RECORDS SHOWN Start Marker
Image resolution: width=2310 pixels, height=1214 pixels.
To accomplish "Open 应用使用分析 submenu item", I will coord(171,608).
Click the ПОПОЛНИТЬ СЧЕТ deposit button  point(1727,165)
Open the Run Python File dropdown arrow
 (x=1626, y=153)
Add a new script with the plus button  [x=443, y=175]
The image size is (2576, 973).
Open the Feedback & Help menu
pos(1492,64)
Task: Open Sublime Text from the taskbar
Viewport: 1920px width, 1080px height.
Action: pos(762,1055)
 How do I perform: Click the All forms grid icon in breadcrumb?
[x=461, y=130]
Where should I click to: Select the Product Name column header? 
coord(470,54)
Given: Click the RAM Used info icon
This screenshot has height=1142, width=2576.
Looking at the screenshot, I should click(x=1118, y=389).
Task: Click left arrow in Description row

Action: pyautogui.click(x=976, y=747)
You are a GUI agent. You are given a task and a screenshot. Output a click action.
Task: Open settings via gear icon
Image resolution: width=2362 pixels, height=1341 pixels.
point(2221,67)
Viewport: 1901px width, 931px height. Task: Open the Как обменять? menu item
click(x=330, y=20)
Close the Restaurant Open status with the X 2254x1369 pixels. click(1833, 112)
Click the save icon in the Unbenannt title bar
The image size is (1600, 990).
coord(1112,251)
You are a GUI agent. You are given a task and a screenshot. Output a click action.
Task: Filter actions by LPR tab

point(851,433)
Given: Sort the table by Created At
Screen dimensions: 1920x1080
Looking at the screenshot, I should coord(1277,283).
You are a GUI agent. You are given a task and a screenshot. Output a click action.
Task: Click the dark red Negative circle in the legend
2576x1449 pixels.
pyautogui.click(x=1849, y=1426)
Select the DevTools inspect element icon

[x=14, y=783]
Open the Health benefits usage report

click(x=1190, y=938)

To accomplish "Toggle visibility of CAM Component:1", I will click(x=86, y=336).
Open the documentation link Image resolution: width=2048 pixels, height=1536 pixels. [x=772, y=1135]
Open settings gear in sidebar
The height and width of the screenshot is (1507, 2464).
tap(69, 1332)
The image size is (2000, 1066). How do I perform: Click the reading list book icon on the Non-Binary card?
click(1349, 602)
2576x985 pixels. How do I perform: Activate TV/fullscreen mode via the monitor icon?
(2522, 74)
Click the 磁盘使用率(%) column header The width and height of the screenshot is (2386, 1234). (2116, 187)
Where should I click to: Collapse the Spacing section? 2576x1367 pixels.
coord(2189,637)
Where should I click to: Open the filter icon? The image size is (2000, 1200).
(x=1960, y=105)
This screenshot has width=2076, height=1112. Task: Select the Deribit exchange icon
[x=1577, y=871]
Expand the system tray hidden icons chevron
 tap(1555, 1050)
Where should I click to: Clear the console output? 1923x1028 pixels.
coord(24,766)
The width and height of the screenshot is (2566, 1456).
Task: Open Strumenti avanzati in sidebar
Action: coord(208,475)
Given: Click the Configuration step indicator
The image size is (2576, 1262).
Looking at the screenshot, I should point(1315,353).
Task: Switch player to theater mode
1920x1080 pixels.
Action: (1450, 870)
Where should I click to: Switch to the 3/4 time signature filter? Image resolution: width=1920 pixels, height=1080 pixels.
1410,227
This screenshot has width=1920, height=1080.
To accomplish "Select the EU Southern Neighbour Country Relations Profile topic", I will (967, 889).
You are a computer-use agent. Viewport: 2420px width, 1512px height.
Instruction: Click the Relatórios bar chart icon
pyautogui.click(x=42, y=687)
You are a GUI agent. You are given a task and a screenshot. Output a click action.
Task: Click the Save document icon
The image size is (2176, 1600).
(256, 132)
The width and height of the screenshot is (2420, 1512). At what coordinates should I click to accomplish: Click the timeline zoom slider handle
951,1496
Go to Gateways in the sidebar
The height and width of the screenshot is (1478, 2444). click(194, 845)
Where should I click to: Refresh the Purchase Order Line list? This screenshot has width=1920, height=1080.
RECORDS SHOWN End Marker
__AIM OF THE EXERCISE__. Set out every line from the material that contains the string "button".

__EXERCISE SOLUTION__.
Click the ПОПОЛНИТЬ СЧЕТ deposit button  point(1727,165)
Add a new script with the plus button  [x=443, y=175]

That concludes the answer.